*
We sat around the living room at the station. Taylor brought a bag of tortilla chips with him, but none of us had touched them. We were all too tense to eat.
“What would the mother want now?” I wondered out loud.
“Billy said he called her,” Derek explained. “She’s probably upset that after surrendering Anthony, he wasn’t put into the Social Services system. I’d be upset if I was in her shoes.”
“Maybe it’s something else,” Jordan suggested.
“Maybe she wants to keep the baby after all,” Taylor said. He was pacing back and forth with Anthony in his arms. “She surrenders the baby. Two weeks go by. Now she feels guilty and wants a do-over.”
“She’s not getting a do-over,” Derek growled. “I can accept someone surrendering a baby because they can’t take care of them. But waffling back and forth? Absolutely not. She made her choice.”
“Uh, guys?” I said. “She left her phone number. Why don’t we just ask?”
The three of them looked at me like the idea had never occurred to them.
Derek pulled out his phone and thumbed in the number from the note. But before hittingdial, he paused. “What should I say?”
“Just ask her what she wants to discuss,” Taylor said. “Keep it vague. Let her do the talking.”
Derek nodded, then hit dial. He put it on speakerphone, so we all heard the rings. The silence between them was so absolute that you could hear a pin drop.
There was a click, and then the voicemail message played. “Hiya! This is Mels. You know what to do.”
The beep sounded, and Derek ended the call. Then he dialed the number again. This time, it went to voicemail after one ring. He didn’t leave a message.
“She’s ignoring us,” he grumbled. “It’s probably a stalling tactic. To make us sweat.”
I rolled my eyes. “She sounds young. She probably just prefers texting. Give me that.”
I snatched the phone and composed a message, reading it out loud as I typed. “This is Captain Derek Dahlkemper of the Riverville Fire Station. I received a note on my door. I understand you want to talk? I’ve tried to call you twice.” I nodded. “There. Sent.”
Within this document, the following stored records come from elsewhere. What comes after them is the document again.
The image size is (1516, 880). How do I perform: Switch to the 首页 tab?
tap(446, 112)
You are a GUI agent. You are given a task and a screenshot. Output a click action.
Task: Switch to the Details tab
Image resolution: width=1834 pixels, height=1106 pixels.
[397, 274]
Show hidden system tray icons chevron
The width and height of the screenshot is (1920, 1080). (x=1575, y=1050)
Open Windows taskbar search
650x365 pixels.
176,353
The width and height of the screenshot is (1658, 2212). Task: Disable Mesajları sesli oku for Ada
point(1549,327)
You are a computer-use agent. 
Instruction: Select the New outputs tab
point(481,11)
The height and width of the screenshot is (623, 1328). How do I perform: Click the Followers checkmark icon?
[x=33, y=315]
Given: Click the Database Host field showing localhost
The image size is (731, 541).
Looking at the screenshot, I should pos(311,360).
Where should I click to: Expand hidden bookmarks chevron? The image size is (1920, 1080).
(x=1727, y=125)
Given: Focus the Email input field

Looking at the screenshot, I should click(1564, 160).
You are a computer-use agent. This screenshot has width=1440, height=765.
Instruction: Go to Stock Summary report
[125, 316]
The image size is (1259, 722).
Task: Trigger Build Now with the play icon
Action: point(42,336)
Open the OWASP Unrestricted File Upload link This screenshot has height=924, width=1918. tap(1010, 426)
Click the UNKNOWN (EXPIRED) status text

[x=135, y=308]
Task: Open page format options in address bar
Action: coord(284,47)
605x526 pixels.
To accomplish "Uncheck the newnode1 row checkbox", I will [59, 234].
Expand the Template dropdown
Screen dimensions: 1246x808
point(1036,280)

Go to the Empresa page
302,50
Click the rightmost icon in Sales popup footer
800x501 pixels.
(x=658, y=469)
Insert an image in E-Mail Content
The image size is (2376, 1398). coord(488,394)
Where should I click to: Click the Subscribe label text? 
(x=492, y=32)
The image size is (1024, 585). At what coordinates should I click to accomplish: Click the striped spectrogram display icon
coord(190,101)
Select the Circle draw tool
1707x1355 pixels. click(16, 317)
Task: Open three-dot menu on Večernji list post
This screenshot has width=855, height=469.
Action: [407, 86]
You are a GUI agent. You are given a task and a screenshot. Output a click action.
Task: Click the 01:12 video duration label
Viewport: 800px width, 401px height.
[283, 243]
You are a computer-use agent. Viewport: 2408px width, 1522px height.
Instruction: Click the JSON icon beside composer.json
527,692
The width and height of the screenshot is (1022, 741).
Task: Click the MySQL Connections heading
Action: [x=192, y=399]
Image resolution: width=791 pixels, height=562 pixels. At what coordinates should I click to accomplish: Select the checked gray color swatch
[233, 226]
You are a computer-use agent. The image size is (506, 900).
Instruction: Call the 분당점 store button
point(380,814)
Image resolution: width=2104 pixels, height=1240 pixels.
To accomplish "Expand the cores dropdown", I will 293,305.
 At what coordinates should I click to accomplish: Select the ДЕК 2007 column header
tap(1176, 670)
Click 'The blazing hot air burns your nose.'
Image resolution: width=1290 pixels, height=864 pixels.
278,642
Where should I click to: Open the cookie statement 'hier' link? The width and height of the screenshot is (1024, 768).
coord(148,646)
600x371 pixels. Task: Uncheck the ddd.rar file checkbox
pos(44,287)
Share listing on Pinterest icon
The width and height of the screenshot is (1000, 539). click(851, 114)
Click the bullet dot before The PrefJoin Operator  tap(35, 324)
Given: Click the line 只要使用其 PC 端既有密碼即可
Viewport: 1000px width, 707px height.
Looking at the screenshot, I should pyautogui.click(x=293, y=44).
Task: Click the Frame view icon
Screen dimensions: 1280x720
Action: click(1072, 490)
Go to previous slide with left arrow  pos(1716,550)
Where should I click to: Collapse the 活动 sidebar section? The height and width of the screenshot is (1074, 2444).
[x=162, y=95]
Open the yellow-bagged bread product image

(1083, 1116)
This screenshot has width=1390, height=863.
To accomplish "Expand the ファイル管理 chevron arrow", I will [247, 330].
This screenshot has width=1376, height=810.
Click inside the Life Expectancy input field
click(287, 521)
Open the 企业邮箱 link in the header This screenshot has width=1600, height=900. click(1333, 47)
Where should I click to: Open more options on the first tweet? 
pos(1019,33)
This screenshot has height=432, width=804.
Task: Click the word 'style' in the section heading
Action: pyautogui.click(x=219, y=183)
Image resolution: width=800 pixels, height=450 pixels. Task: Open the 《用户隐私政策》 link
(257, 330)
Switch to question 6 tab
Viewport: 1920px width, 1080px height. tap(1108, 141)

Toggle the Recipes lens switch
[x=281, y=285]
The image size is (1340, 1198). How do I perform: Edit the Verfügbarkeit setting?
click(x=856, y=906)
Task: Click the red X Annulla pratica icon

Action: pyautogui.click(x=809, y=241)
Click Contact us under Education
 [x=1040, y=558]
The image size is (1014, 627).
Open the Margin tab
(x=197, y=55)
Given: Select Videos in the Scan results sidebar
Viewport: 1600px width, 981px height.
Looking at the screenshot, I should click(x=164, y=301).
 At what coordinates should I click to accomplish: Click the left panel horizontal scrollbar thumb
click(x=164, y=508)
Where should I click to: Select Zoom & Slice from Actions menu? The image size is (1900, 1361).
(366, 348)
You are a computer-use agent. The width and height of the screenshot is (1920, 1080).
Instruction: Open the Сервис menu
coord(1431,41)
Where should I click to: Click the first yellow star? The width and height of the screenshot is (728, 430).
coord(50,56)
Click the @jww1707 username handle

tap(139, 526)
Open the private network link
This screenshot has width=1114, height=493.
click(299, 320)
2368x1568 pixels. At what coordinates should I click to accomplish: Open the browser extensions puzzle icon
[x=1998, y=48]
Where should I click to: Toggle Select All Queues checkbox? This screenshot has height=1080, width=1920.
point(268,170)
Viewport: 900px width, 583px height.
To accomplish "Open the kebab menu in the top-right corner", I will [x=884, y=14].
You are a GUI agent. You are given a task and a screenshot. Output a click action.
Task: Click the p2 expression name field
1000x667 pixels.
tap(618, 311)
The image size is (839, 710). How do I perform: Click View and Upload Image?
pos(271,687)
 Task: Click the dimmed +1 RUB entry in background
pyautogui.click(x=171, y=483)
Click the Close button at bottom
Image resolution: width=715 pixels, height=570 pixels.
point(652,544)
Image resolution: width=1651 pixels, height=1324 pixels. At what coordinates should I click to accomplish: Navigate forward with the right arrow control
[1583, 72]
Derek took the phone back. “I don’t know. If she wouldn’t answer a phone call, I don’t expect her to answer a text, no matter how young she—oh! She’s replying!”
We all huddled around Derek’s phone. The three little dots appeared to indicate that the other person was typing a response. The dots disappeared, reappeared, then disappeared again.
“What’s taking so long?” Derek wondered out loud.
Finally the message appeared.
Melanie: Meet me at Tony’s Pizza tomorrow at 5:00.
Taylor gasped. “He wants to meet at your family’s restaurant? That’s a crazy coincidence!
Derek clenched his jaw. “It’s not a coincidence. That means she knows Clara is involved. Billy must have told her.”
I winced. I had been involved in the whole thing, but up to this point I wasn’t directly implicated. Having the baby’s mother mention my family restaurant by name suddenly made the entire ordeal a lot more real.
I wonder if she could sue, I thought. Then I shook off the notion. Right now, the only thing that mattered was Baby Anthony. Once he was taken care of, everything else could come later.
Derek started typing a response.
Derek: Can we meet at the station? We’re on-call for the next four days.
Melanie: It has to be at Tony’s. 5:00.
“Well, it looks like we don’t have a choice,” Derek said. He rose and nodded once. “We’re meeting Anthony’s mother tomorrow.”